Unavoidably, at this point, something will sneak up out of nowhere - this force I can't explain - and one of us will say, "Can I ask you a weird question?" And then the openness has arrived. So, the other will say, "Sure," and the conversation proceeds as if we're not baring our souls to each other, telling the other things that we're not even sure we've told ourselves yet. Our most recent encounter with this stage has left my mind reeling for the past couple of days. I've churned it over and over, knowing that he's Biblically correct, but unable to get any kind of firm grip on the topic, because, as our eyes met, and the word "Sure" tumbled over my lips, he asked me,
"Do you think you're beautiful?"
"No; not at all."
"I thought so. It shows in the way you relate to everyone around you. I'm sure it won't mean much, coming from me, but I want you to know, I think you're a beautiful person."
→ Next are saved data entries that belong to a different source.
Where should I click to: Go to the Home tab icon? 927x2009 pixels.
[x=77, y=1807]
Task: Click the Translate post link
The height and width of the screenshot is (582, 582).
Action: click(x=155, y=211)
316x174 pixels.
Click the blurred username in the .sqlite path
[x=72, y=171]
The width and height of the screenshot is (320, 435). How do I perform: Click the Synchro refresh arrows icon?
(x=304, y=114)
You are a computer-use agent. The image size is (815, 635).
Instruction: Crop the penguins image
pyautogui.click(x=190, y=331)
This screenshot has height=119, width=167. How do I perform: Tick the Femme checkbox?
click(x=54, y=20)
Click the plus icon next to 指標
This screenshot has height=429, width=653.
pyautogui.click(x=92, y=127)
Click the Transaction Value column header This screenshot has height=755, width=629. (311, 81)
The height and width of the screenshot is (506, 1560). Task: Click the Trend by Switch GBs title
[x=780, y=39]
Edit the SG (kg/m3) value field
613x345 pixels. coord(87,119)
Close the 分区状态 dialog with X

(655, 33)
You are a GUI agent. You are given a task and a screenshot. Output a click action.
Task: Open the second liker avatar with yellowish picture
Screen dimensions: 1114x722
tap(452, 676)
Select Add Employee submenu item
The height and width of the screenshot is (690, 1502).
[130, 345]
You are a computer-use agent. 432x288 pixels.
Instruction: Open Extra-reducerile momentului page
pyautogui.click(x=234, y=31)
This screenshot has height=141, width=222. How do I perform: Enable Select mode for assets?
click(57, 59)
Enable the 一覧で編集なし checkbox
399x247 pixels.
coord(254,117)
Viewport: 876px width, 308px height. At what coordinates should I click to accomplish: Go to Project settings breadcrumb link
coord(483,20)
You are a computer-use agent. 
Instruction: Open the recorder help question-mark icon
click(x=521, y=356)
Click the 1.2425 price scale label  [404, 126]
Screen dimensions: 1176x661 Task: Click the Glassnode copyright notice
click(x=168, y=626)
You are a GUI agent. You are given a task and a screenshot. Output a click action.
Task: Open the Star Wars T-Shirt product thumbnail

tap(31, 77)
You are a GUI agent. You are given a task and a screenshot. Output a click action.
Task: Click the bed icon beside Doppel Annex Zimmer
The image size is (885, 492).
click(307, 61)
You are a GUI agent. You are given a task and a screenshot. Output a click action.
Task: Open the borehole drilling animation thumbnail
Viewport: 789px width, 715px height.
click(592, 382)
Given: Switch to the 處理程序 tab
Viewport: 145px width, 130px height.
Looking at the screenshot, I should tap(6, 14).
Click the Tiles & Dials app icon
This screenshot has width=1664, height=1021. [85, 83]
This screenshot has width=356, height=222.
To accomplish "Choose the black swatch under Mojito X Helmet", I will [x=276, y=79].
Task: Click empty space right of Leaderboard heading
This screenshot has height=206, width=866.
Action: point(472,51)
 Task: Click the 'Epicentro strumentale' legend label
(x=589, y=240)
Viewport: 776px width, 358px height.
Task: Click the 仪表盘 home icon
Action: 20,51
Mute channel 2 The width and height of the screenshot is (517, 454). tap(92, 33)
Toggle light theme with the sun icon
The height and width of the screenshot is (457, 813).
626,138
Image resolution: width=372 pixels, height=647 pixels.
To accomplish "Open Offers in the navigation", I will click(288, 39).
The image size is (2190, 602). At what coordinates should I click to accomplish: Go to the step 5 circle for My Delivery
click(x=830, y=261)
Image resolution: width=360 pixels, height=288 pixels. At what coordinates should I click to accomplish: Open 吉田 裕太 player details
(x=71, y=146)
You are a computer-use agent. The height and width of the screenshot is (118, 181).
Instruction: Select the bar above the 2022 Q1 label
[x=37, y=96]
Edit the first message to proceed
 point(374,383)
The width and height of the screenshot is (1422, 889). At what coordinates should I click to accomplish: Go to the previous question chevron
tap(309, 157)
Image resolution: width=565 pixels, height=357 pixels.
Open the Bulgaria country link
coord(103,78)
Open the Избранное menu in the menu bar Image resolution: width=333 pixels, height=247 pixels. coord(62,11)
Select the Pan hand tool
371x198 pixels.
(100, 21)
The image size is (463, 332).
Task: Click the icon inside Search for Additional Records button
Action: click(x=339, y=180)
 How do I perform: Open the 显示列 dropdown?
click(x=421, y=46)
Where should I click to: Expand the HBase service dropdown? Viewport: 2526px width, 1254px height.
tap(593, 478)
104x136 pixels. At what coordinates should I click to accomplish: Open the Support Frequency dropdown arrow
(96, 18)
I was stunned. Absolutely stunned. There was so much to contemplate there in the possible literal meanings of the phrase that it really just took me this long to make linguistic sense of it all. But, as I listened to Matt Maher's Empty and Beautiful album tonight (the title track, specifically), it all seemed to click into place. I could handle admitting that the areas of G-d in me are beautiful. This is no problem for me to say. What else would they be? As I returned to these thoughts, while wrapping down for the night, the opening lines to the song caught me:
My past won't stop haunting me.
In this prison there's a fight between
Who I am and who I used to be.
And then I remembered: For me, it's very much who I USED TO BE. Because, like I've said, If not for G-d, I am dead. It follows that those things within me that are separate from G-d must be dead. All that is in me and makes me must be held extremely close to G-d, and, being that close, it cannot fail to reflect Him. Just look at the story of Moses on Mount Sinai. Therefore, I MUST be beautiful.
I'm not sure how this conclusion does much for me, other than clearing my head of one more lie that I've been sucked into, but I feel secure in knowing it, which seems like a good enough reason for me. There are a lot of implications that I could go into about it, but, at this point, it is 2:06am, and I have my first TESOL presentation tomorrow, so I really should get some sleep.
Remember to be dead, my friends.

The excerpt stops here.